__PAGE EXCERPT__:

============================================================

Developer Guide · April 2026

xAI Grok STT and TTS API: A Practical Developer Guide (2026)

By ScribeForge · April 18, 2026 · 10 min read

xAI released its Grok STT API on April 17, 2026 — the first speech-to-text endpoint in the xAI ecosystem. It's designed to be OpenAI-compatible, which means you can plug it into any existing Whisper integration by changing two lines: the api_key and the base_url. This guide covers both STT and TTS end-to-end, with working Python code for every example.

Contents

  1. Setup and authentication
  2. Grok STT: transcribing audio
  3. Parsing the STT response
  4. Grok TTS: generating speech
  5. Error handling and fallbacks
  6. Pricing and cost estimation
  7. Known limitations

1. Setup and authentication

Install the OpenAI Python client — xAI uses the same interface:

bash
pip install openai

Create the client pointing at xAI's endpoint:

python
from openai import OpenAI

client = OpenAI(
    api_key="xai-your-api-key",   # from console.x.ai
    base_url="https://api.x.ai/v1",
)

Get your API key from console.x.ai. Store it as an environment variable — never hardcode it.

============================================================

(Stored data)
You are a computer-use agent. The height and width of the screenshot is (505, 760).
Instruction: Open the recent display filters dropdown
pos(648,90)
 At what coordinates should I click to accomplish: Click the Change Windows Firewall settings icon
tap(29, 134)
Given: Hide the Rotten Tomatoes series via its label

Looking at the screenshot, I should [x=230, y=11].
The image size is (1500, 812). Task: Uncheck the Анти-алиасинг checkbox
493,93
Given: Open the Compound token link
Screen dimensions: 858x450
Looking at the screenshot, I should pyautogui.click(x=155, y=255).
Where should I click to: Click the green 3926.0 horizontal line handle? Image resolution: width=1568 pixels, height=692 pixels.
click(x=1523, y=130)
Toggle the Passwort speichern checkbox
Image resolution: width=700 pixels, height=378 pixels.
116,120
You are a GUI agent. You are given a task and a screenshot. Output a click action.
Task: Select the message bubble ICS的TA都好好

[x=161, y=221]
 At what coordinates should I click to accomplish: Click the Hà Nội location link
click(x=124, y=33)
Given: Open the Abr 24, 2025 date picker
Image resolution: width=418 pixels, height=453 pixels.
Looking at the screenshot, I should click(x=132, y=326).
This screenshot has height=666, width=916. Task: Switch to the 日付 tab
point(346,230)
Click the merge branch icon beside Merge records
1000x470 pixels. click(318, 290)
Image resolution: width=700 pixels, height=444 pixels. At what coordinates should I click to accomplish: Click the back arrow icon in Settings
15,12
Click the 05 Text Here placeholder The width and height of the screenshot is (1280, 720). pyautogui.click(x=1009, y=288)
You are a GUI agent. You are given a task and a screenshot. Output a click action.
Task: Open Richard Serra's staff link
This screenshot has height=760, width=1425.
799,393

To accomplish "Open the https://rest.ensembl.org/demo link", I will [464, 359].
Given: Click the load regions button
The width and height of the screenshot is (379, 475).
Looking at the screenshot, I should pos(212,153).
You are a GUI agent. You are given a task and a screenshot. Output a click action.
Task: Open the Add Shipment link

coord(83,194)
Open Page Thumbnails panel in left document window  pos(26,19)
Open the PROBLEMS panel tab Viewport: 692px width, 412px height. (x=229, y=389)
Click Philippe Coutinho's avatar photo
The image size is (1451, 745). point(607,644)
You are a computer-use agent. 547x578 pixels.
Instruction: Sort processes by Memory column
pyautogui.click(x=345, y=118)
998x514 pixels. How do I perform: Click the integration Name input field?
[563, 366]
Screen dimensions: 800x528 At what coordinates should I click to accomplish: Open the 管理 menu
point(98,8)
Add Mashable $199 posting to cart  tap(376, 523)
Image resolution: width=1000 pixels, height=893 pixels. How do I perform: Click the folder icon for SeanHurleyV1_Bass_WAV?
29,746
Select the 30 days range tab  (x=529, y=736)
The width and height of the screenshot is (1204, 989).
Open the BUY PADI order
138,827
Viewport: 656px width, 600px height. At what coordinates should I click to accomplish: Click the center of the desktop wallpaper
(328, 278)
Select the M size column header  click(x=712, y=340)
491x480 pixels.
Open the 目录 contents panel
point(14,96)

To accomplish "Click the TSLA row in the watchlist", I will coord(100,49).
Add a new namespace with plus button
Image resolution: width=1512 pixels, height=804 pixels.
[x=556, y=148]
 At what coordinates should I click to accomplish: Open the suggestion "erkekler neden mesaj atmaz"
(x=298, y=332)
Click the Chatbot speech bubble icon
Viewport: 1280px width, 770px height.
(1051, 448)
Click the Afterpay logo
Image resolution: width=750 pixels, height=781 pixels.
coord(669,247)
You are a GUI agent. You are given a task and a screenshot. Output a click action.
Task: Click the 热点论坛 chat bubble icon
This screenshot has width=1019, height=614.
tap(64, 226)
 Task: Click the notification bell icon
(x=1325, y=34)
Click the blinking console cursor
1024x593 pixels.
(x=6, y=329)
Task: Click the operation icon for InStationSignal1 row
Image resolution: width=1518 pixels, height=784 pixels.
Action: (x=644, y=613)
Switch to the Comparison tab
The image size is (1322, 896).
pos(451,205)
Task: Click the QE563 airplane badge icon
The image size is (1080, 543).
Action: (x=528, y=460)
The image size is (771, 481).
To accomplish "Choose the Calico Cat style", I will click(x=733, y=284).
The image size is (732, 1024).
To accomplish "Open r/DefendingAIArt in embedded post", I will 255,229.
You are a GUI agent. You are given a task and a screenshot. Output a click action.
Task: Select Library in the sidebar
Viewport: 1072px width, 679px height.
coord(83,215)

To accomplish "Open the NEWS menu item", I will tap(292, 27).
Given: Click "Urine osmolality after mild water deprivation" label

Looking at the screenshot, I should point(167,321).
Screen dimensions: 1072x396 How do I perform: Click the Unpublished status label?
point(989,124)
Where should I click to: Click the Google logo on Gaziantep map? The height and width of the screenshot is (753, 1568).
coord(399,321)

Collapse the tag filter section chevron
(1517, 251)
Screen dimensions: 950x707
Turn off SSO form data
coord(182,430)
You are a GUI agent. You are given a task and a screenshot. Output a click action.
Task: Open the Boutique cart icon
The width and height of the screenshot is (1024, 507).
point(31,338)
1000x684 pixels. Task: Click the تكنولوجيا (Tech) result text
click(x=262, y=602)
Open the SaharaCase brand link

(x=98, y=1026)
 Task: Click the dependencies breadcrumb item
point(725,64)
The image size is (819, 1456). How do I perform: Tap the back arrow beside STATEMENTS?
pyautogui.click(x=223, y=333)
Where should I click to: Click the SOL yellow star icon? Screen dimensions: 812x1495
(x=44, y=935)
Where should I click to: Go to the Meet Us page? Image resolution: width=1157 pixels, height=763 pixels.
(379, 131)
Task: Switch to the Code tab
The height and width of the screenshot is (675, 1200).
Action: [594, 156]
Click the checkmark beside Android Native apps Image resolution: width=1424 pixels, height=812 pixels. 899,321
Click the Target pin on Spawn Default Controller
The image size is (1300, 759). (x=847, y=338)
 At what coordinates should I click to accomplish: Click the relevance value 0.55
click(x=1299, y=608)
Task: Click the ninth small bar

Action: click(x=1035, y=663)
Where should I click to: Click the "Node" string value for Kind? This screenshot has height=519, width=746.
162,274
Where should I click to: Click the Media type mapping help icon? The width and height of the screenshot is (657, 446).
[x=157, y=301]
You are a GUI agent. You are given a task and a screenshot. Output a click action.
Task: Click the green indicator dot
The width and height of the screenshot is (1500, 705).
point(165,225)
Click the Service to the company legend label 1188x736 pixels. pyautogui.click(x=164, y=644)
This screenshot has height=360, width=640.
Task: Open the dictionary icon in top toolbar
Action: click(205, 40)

============================================================

__THINGS TO DO__:
1. Decide whether each statement agrees with the Grok API guide: (a) The Grok STT API was released on April 17, 2026. (b) Moving an existing Whisper integration to Grok STT requires changing three lines. (c) The guide advises putting the API key directly in the code. Answer yes or no for each and quote the deciding words.
2. In the Grok API guide, what value is given for base_url when creating the client?
3. Reproduce everything in the Grok API guide from "xAI released its" down to "for every example.".

__SOLUTION LIST__:
1.
(a) Yes: "xAI released its Grok STT API on April 17, 2026"
(b) No: "by changing two lines: the api_key and the base_url"
(c) No: "Store it as an environment variable — never hardcode it."

2. https://api.x.ai/v1

3.
xAI released its Grok STT API on April 17, 2026 — the first speech-to-text endpoint in the xAI ecosystem. It's designed to be OpenAI-compatible, which means you can plug it into any existing Whisper integration by changing two lines: the api_key and the base_url. This guide covers both STT and TTS end-to-end, with working Python code for every example.